I have written before about how it's unfortunate that some applicants delay sending in their rejections, even when they know they are not going to accept particular offers. This delay ties up the process for admitting highly qualified applicants who are on the waiting list. If someone really doesn't know their decision until the last minute, that's fine; but if a decision is made before the deadline, it would be nice to inform the to-be-rejected programs of this.
This year, I almost asked the admissions committee to consider reaching further down the on-hold list and make a few more offers because I started to doubt that an ideal number of first-admits for my group would accept their offers, and there were some great applicants on hold. I am very glad I did not make this request, however, because it turns out that I was just feeling impatient. Eventually, more than enough acceptances came in. I feel bad that some great applicants on the waiting list didn't get offers, but it wouldn't have been doing anyone any favors to accept more students than can reasonably be given a guarantee of financial support.
Explanatory note: In my field of the physical sciences, there are no 'rotations' in which new students cycle through various labs before acquiring an advisor, and, unlike some engineering departments, we do not admit a group of new students and then work out who will advise them. Although students can later switch advisors, at the admissions stage, there has to be at least one professor who expresses interest in being an applicant's advisor in order for that applicant to receive an offer of admission to the graduate program.

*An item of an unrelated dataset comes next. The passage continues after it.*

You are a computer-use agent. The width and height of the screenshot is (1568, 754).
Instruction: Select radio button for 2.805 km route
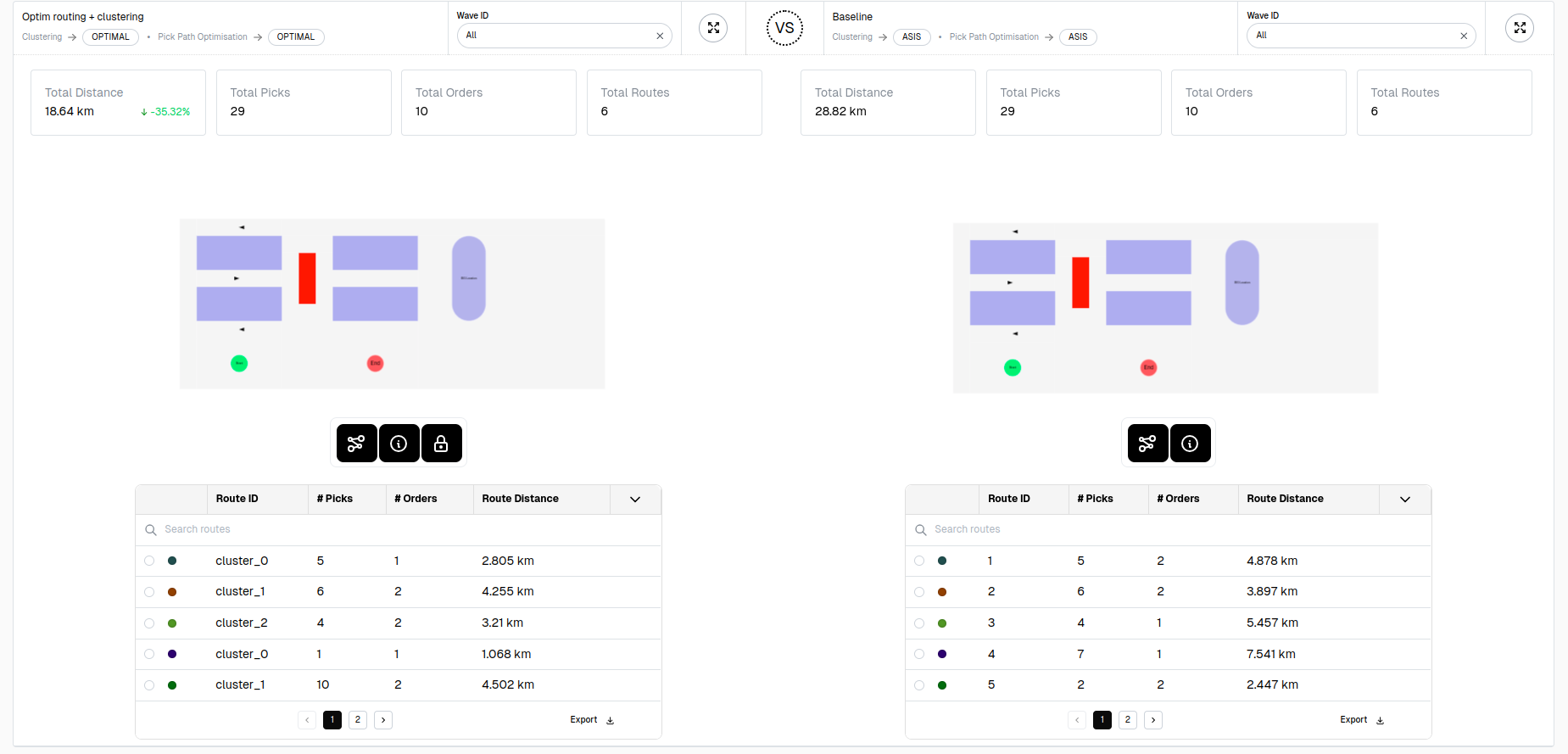click(149, 561)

Of course there is a lot of uncertainty and anxiety for applicants throughout the admissions process, but advisors also have their own kind of uncertainty. Trying to construct a group that is the optimal size relative to funding levels and research opportunities and that is composed of a good balance of senior, intermediate, and beginning grad students is challenging. Not knowing who will accept and who will decline their offers until it is too late to pursue other options (i.e., make offers to other students) adds an element of uncertainty to the process for graduate programs and advisors.
This probably can't be helped, though. Different programs have different application deadlines and make offers at different times, but it makes sense to have a universal final-decision deadline so that students have time to weigh their all their options, compare offers in terms of financial support and research opportunities, and work out whatever needs to be worked out in their personal lives.
So, unless someone wants to propose a graduate equivalent of the "early decision" option offered by some undergraduate institutions, allowing graduate programs to lock in a core number of new students, we advisors just have to deal with the uncertainty and try to make things work out in terms of numbers of students, grants, and projects.